» PROVIDED DATA
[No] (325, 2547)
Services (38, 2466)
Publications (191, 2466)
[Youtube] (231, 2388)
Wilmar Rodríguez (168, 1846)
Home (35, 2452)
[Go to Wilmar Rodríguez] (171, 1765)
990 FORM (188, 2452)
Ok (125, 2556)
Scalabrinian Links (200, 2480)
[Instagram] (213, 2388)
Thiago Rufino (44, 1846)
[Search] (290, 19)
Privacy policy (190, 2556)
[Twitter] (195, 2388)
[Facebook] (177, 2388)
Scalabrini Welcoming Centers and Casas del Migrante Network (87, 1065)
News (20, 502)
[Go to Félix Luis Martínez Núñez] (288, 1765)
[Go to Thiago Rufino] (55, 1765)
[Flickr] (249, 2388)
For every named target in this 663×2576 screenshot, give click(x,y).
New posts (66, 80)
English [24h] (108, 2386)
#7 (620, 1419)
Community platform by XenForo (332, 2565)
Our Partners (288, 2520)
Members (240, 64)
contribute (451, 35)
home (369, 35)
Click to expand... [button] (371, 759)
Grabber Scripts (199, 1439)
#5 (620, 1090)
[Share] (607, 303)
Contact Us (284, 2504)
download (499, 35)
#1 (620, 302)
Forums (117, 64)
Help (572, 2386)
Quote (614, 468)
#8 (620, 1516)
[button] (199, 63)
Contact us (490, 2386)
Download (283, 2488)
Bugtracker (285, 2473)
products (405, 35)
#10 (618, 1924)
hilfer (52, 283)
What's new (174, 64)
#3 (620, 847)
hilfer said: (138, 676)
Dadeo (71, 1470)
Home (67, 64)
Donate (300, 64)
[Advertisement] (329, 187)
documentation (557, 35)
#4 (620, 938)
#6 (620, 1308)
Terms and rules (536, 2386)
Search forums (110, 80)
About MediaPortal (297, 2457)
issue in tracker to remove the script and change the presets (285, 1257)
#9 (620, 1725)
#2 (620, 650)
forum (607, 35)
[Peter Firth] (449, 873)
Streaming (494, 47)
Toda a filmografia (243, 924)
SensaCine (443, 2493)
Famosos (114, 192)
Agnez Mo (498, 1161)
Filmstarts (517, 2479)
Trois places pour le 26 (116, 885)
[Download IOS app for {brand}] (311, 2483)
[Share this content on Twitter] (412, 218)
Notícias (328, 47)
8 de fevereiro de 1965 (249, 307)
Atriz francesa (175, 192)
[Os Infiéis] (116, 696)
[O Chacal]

» BRIEF
Retype the entries above exactly, but only from the line containing "[Go to Félix Luis Martínez Núñez] (288, 1765)" through the line containing "#10 (618, 1924)", both included.

» EXERCISE SOLUTION
[Go to Félix Luis Martínez Núñez] (288, 1765)
[Go to Thiago Rufino] (55, 1765)
[Flickr] (249, 2388)
For every named target in this 663×2576 screenshot, give click(x,y).
New posts (66, 80)
English [24h] (108, 2386)
#7 (620, 1419)
Community platform by XenForo (332, 2565)
Our Partners (288, 2520)
Members (240, 64)
contribute (451, 35)
home (369, 35)
Click to expand... [button] (371, 759)
Grabber Scripts (199, 1439)
#5 (620, 1090)
[Share] (607, 303)
Contact Us (284, 2504)
download (499, 35)
#1 (620, 302)
Forums (117, 64)
Help (572, 2386)
Quote (614, 468)
#8 (620, 1516)
[button] (199, 63)
Contact us (490, 2386)
Download (283, 2488)
Bugtracker (285, 2473)
products (405, 35)
#10 (618, 1924)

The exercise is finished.